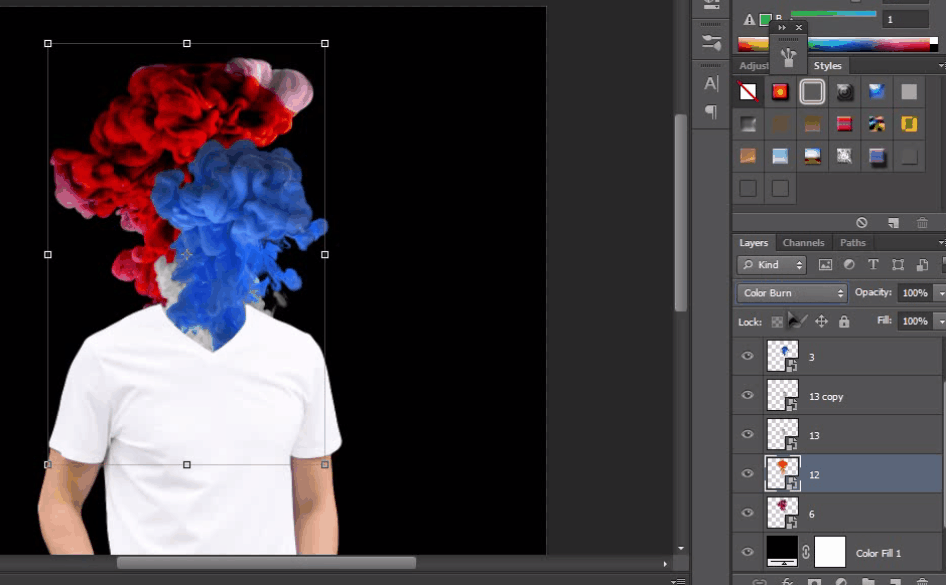
Task: Open the Paragraph panel icon
Action: click(x=711, y=112)
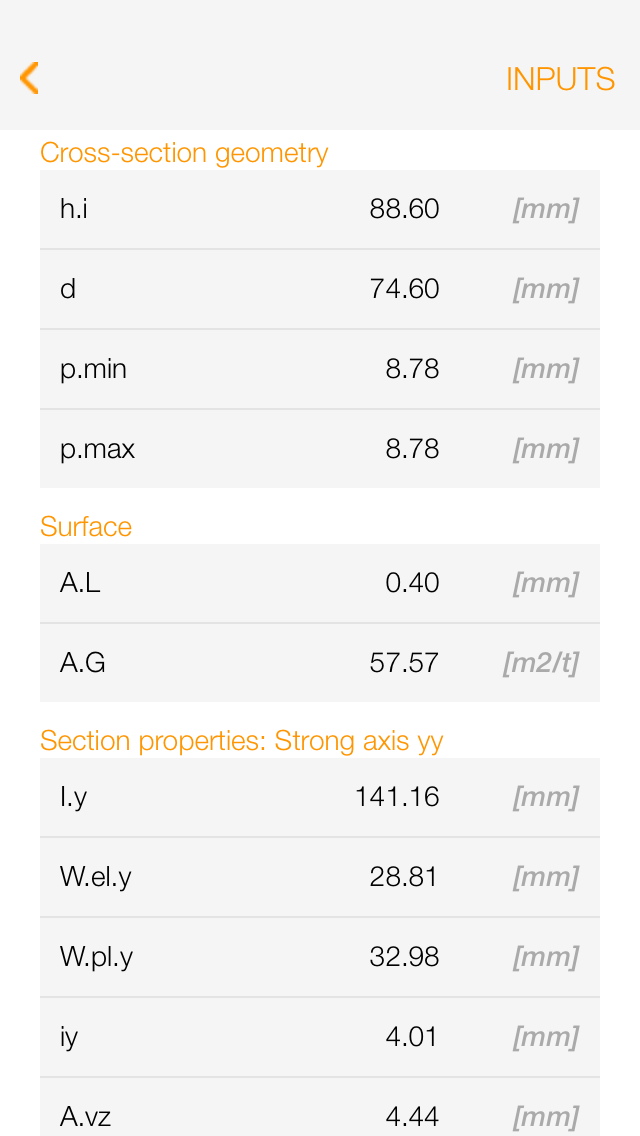Tap the p.max input row

click(x=320, y=449)
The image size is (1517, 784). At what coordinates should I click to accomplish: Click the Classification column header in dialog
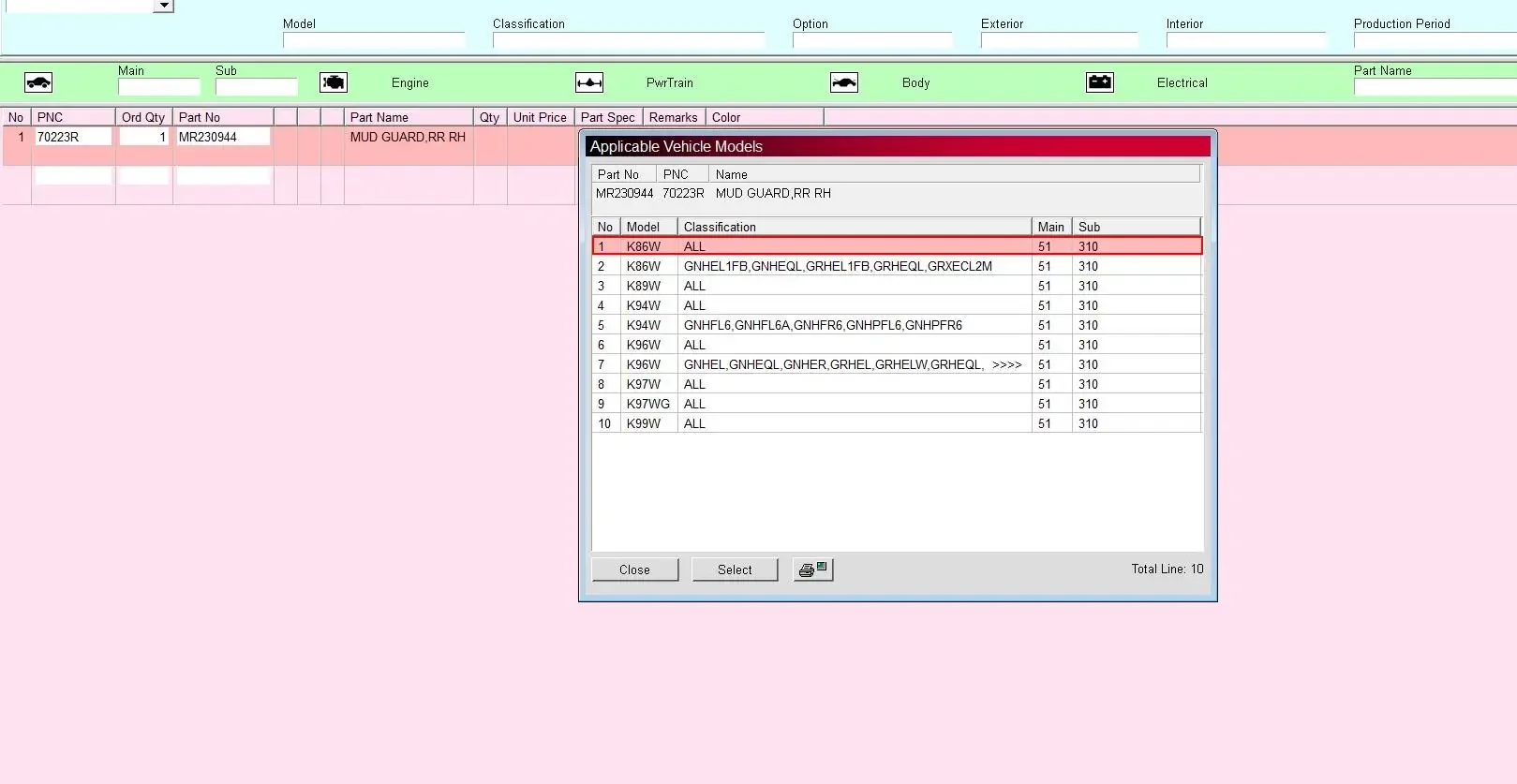[854, 227]
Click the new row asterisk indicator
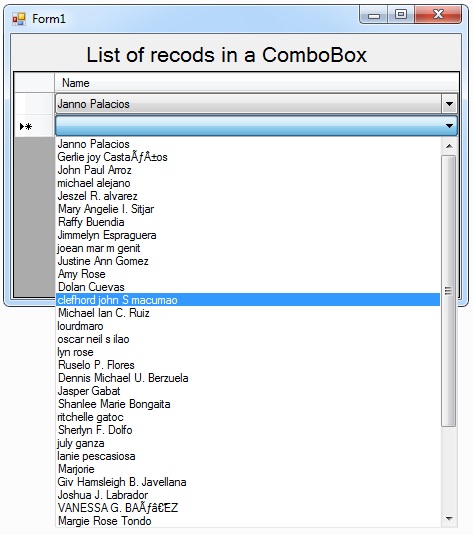Image resolution: width=473 pixels, height=535 pixels. click(26, 127)
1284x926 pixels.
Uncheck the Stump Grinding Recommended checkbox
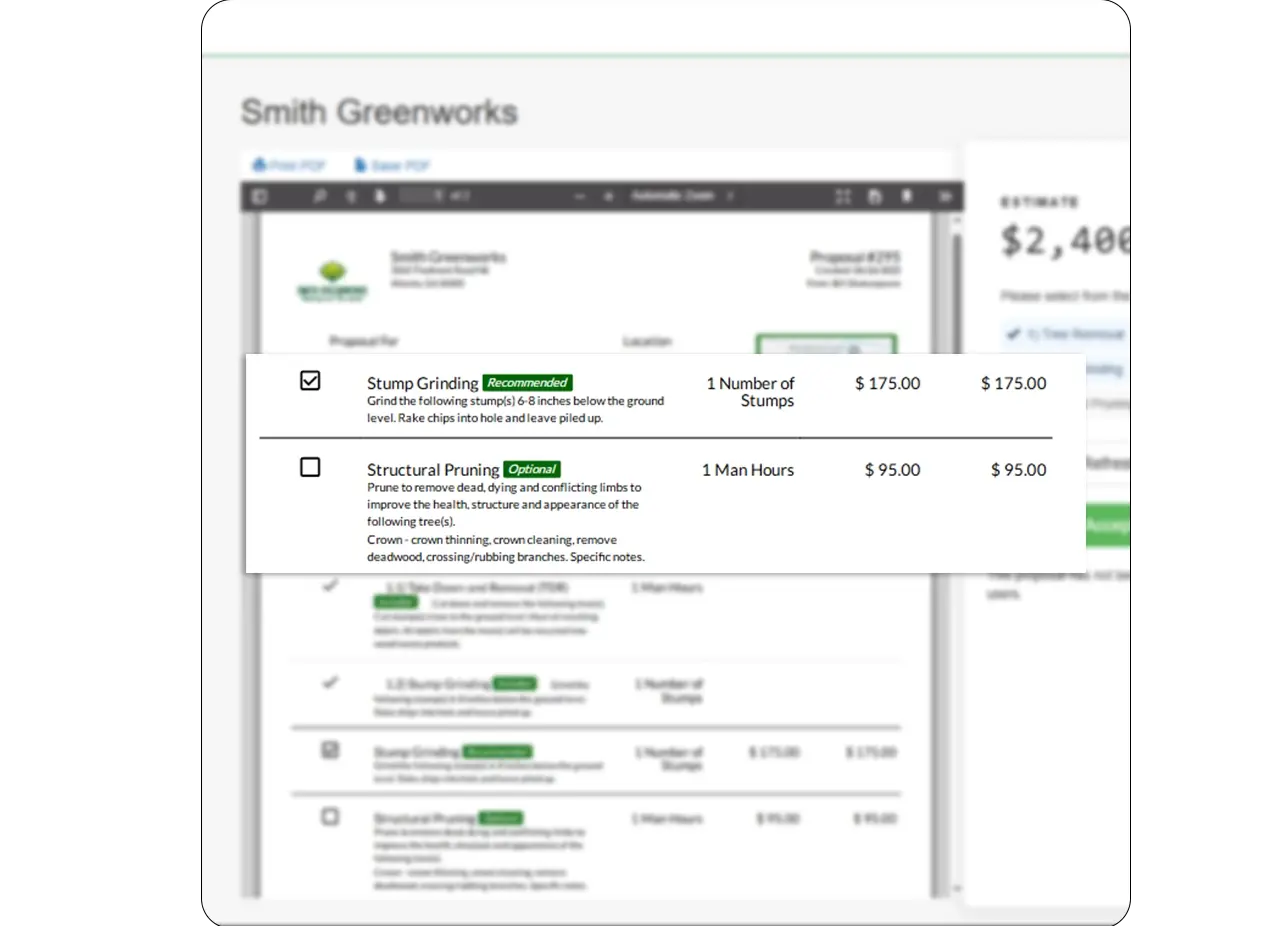tap(310, 381)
= = = =
→ **Exercise instructions**
Please reproduce the lines exactly from the one containing "1284x926 pixels." through the last line of the data above, and keep the pictures out.

→ **Result of the exercise**
1284x926 pixels.
Uncheck the Stump Grinding Recommended checkbox
tap(310, 381)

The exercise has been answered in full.